„Nie boimy się, że nas nazwą prorosyjską, prosłowiańską partią” — oświadczyła podczas sobotniego założycielskiego zjazdu Związku Ludowego jego przewodnicząca, była premier pierwszego rządu niepodległej Litwy Kazimiera Prunskienė. Założyciele nowej partii otwarcie mówią o tym, że jeśli dojdą do władzy, to zmienią zagraniczną politykę Litwy.
Partia już na starcie stała się partnerem putinowskiej Jednej Rosji. W założycielskim zjeździe brał udział przewodniczący komitetu ds. zagranicznych rosyjskiej Dumy Konstantin Kosaczow.
„Wśród naszych zadań partia stawia między innymi cel nieco wyrównać zagraniczną politykę Litwy. Odwrócić się w stronę Rosji, Kazachstanu, Białorusi i w ten sposób wzmocnić nasze możliwości i szybciej wybrnąć z kryzysu. Trzeba dążyć do równowagi, aktywnie pracować zarówno z państwami Zachodu jak i Wschodu. Zrozumcie, że nasze miejsce w politycznym spektrum nie należy do zbyt skromnych. Niektóre partie spekulują na polityce zagranicznej, podkreślając swoją niechęć do niektórych naszych sąsiadów. Ignorują Rosję, Białoruś” — mówiła do swych zwolenników Kazimiera Prunskienė.
Trzon nowej partii stanową byli politycy Partii Chłopskiej, na czele której stała była premier. Po ubiegłorocznych wyborach parlamentarnych, podczas których „chłopi” nie przekroczyli progu wyborczego, Prunskienė ustąpiła z przywództwa i wkrótce przystąpiła do tworzenia nowego ugrupowania.
W swoim programie Związek Ludowy określa się jako centrolewicowe ugrupowanie. Mimo że odcina się od populizmu, to zapowiada walkę ze zgubną polityką rządzących konserwatystów. Nowa partia Prunskienė obieca zmniejszenie podatków VAT na artykuły spożywcze, leki, ogrzewanie, które były zwiększane w ciągu mijającego roku. Prorosyjskie ugrupowanie zapowiada również walkę przeciwko rządowej polityce obcinania rent, świadczeń socjalnych. Wedle politologów w warunkach dramatycznie pogarszającej się sytuacji gospodarczej populistyczne hasła oraz nostalgia w poszczególnych warstwach litewskiego społeczeństwa po Związku Radzieckim mogą pomóc Prunskienė ponownie wrócić do władzy.

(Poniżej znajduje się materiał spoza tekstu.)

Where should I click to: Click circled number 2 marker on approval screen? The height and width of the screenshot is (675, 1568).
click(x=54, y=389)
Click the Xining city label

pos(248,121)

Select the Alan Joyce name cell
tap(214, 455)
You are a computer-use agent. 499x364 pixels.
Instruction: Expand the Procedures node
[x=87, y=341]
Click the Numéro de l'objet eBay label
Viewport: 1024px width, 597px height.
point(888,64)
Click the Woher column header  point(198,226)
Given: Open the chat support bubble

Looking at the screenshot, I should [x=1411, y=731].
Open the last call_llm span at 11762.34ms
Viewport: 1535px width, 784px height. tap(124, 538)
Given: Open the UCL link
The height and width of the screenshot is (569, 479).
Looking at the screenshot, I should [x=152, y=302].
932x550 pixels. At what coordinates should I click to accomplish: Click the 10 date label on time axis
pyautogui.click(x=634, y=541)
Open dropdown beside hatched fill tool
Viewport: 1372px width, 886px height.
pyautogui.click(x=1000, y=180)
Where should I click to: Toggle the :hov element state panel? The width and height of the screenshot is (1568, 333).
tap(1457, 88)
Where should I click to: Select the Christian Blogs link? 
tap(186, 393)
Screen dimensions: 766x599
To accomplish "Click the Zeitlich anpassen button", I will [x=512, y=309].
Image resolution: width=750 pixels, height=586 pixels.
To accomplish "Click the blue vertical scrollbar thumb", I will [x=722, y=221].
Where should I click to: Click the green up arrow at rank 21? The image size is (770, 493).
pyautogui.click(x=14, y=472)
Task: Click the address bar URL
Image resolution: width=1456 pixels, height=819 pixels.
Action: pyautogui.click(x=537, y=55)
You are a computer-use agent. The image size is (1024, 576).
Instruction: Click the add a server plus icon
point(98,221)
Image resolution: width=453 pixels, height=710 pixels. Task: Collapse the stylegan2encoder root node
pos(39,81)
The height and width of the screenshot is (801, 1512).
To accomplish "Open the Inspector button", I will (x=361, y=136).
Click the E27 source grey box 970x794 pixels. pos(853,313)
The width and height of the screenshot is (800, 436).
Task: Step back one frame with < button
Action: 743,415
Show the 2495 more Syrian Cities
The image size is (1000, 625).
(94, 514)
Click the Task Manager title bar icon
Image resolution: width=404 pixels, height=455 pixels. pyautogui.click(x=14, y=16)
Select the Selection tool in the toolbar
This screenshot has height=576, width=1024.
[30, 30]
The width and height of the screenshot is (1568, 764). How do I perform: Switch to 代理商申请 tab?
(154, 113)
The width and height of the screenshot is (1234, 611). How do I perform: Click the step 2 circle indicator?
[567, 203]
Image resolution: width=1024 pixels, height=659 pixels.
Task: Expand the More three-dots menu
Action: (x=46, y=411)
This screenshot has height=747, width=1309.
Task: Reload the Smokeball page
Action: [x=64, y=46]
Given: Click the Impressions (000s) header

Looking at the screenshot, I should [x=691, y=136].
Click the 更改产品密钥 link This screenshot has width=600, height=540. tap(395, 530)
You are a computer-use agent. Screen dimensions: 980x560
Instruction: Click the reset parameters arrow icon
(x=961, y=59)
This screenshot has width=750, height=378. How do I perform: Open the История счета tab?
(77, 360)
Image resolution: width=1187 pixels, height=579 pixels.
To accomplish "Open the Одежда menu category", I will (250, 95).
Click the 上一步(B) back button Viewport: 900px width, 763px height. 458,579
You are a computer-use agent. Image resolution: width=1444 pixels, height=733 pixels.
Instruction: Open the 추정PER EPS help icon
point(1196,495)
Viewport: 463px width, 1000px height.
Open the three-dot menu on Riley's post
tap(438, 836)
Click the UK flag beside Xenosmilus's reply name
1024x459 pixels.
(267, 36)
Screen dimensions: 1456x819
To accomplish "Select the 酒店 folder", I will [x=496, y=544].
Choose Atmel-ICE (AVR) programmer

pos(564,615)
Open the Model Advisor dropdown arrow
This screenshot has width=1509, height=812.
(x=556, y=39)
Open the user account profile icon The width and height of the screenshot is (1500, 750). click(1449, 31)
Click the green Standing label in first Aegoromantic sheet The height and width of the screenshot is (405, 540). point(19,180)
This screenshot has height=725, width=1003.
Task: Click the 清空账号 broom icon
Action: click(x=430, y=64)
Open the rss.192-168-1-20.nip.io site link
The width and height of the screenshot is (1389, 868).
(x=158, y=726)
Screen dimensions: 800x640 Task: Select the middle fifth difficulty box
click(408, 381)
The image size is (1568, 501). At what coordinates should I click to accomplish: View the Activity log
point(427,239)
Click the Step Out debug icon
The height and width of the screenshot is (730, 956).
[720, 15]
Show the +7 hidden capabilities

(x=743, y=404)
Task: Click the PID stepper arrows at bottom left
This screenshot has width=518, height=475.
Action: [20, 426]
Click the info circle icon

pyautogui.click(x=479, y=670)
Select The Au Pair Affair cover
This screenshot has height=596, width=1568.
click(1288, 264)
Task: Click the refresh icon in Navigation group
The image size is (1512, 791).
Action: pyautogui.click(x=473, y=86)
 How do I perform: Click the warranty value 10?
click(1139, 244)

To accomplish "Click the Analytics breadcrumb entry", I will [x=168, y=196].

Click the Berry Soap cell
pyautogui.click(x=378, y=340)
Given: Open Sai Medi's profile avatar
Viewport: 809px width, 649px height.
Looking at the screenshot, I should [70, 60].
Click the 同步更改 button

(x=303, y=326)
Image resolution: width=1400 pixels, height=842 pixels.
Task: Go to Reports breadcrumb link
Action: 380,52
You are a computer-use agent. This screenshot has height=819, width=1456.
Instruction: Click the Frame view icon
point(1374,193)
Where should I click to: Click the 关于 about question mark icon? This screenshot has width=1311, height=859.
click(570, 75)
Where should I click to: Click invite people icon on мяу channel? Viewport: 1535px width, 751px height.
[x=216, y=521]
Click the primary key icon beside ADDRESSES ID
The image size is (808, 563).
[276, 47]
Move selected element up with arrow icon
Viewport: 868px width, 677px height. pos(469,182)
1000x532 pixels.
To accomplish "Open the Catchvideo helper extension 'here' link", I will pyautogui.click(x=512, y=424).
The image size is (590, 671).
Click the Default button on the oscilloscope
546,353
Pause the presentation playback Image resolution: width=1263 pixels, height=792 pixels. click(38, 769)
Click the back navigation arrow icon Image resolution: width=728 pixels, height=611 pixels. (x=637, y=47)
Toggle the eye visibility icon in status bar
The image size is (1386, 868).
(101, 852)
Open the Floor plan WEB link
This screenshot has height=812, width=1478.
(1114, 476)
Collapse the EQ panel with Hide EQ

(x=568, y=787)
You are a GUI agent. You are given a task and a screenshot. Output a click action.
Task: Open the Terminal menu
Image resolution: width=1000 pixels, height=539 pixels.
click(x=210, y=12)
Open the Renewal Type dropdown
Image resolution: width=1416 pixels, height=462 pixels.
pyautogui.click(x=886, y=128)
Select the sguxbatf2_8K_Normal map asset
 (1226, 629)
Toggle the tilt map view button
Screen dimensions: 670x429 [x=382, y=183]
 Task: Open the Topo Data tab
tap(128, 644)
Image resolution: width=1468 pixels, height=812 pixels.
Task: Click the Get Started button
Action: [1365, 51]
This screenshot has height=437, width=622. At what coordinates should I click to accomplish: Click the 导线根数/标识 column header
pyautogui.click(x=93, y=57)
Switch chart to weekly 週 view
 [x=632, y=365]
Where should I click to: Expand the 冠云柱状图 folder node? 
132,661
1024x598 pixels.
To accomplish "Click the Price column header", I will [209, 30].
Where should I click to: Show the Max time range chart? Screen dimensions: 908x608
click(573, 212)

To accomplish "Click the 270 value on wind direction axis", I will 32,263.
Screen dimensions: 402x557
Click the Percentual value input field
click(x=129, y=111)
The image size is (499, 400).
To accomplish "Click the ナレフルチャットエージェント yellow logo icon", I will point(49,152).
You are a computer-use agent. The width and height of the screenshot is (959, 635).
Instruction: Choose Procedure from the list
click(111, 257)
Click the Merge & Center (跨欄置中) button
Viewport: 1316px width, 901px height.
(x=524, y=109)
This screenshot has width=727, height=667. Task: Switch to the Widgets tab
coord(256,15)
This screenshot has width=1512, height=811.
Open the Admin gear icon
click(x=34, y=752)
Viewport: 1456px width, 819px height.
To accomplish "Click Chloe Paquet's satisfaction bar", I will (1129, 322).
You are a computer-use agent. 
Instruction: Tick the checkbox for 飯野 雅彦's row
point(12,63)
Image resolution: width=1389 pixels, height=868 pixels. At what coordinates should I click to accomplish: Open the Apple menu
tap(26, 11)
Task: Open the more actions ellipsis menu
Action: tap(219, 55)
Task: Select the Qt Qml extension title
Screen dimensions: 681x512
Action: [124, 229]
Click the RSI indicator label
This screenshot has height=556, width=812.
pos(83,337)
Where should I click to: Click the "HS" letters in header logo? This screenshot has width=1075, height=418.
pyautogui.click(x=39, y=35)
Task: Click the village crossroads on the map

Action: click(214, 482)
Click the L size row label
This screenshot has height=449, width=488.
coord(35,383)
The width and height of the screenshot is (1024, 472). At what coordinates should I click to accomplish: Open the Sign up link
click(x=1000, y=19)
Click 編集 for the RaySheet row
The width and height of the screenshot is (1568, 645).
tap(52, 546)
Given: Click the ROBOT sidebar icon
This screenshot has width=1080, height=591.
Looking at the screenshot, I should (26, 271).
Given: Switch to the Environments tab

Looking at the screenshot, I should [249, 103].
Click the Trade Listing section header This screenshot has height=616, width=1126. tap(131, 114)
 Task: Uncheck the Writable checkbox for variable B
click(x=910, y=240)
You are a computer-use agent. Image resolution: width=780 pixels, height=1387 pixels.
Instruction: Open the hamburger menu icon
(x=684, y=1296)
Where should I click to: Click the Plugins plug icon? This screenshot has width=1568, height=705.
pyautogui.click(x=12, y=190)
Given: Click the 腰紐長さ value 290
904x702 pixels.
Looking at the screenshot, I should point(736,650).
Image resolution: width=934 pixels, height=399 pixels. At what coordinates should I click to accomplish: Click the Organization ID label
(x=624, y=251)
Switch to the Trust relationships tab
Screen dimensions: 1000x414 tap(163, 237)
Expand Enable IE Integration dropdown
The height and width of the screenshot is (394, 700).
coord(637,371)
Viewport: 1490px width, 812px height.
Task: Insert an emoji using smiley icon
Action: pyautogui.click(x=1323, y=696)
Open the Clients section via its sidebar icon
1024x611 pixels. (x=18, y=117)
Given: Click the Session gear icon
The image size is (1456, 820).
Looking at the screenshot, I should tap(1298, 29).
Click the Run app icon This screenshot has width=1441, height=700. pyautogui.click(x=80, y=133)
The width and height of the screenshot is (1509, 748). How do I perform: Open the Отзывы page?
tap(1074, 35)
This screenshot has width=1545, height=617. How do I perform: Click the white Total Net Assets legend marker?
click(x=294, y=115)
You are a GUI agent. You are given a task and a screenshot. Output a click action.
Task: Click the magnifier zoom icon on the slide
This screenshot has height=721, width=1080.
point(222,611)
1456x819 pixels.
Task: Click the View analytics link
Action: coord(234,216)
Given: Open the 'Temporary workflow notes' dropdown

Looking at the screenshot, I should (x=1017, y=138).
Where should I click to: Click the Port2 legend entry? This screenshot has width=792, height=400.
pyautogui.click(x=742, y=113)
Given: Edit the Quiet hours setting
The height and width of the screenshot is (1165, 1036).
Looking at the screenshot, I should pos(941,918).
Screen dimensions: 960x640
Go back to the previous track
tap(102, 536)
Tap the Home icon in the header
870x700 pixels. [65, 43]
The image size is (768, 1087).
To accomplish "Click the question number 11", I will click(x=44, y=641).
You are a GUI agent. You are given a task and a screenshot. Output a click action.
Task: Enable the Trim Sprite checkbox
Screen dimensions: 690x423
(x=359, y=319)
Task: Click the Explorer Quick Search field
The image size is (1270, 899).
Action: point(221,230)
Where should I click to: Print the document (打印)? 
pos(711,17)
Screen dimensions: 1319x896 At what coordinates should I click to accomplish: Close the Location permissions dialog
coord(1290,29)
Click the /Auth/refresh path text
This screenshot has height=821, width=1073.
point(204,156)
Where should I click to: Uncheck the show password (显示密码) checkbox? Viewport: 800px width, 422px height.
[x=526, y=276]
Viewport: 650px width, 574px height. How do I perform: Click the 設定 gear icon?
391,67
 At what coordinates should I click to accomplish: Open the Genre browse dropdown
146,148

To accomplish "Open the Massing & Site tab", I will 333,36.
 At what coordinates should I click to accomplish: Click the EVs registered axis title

Wśród najbardziej znanych osobowości nowej partii jest Audrius Butkevičius, były minister obrony w pierwszym rządzie niepodległej Litwy, były parlamentarzysta, były polityczny sojusznik zdymisjonowanego prezydenta Rolandasa Paksasa. Butkevičius jest uważany na Litwie za specjalistę w zakresie technologii politycznych. Jego spółka konsultingowa świadczyła usługi na Ukrainie, Białorusi oraz doradzała Gruzińskiej opozycji podczas „rewolucji róż”.
Założycielski zjazd Związku Ludowego już stał się powodem do zaiskrzenia w litewsko-rosyjskich stosunkach. Biorący udział w zjeździe Konstantin Kosaczow bez ogródek skrytykował „antyrosyjską” politykę obecnych litewskich władz. „Z większością litewskich partii politycznych nie ma o czym rozmawiać” — oświadczył rosyjski polityk i wyraził nadzieję, że „Jedna Rosja” i Związek Ludowy znormalizują stosunki rosyjsko-litewskie.
Wczoraj szef litewskiej dyplomacji Vygaudas Ušackas komentując wypowiedzi Kosaczowa oświadczył, że Rosja próbuje wpływać na wewnętrzne procesy suwerennego państwa i jego politykę zagraniczną.